My sister is now an adult, engaged and has never gotten pregnant. The suspect was never prosecuted because the case was settled the “family way”, as is with most rape cases in Liberia. The perpetrator died a few months later.  

Today, as a journalist, I tell the stories of rape survivors and the challenges they face seeking justice.

The case of a 13-year-old girl who was raped by a legislator really affected me. It made me think about my sister and the future of my three daughters.

In reporting the story, I followed leads on Facebook. I visited the legislator’s neighborhood in Monrovia and the girl’s school.  Initially, the legislator denied knowing the girl. But I found a picture of him on Facebook with her at a party at his house.

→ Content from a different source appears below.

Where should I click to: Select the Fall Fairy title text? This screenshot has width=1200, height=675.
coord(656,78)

A variety of sources helped me piece together a series of stories that took me to a rural village in Southeastern Liberia. People told me that villagers were barred from talking about the case. I found the girl sitting on a stool, rocking her baby. I approached her and asked a few questions. She told me that her family had told her not to talk to about what happened. ‘Since I came from Monrovia, things have not been fine with me,’ she said.

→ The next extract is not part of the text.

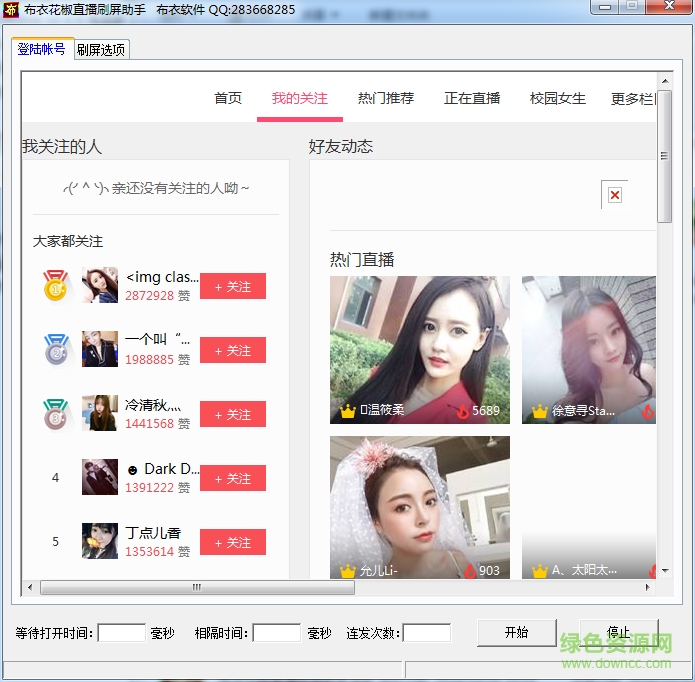Click the 等待打开时间 input field
Screen dimensions: 695x682
click(122, 633)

 I reported a series of stories about my trip; there was a public outcry that resulted in the arrest of the legislator and his wife on charges of kidnapping, tampering with witness and facilitation of criminal activities.

 The case was later squashed because the legislator’s lawyer filed a motion to dismiss on grounds that there was no victim. I found the girl, but police said they could not locate her.

There are so many cases like this. So many girls and women are abused, but there is no justice for them.

UN Women’s training changed my perspective. I no longer see gender as just a women’s issue. Men need to be involved in reporting on this issue because they dominate the newsrooms.

Before the training, I only went surface-deep while reporting rape cases, but now I do more follow-up and investigative stories.  We need to report these stories, and report them well, because families and communities continue to cover up, protecting the perpetrators instead of the victims. The more we report these stories, the more people will become aware and we can begin to break the cycle of violence against women and girls.’’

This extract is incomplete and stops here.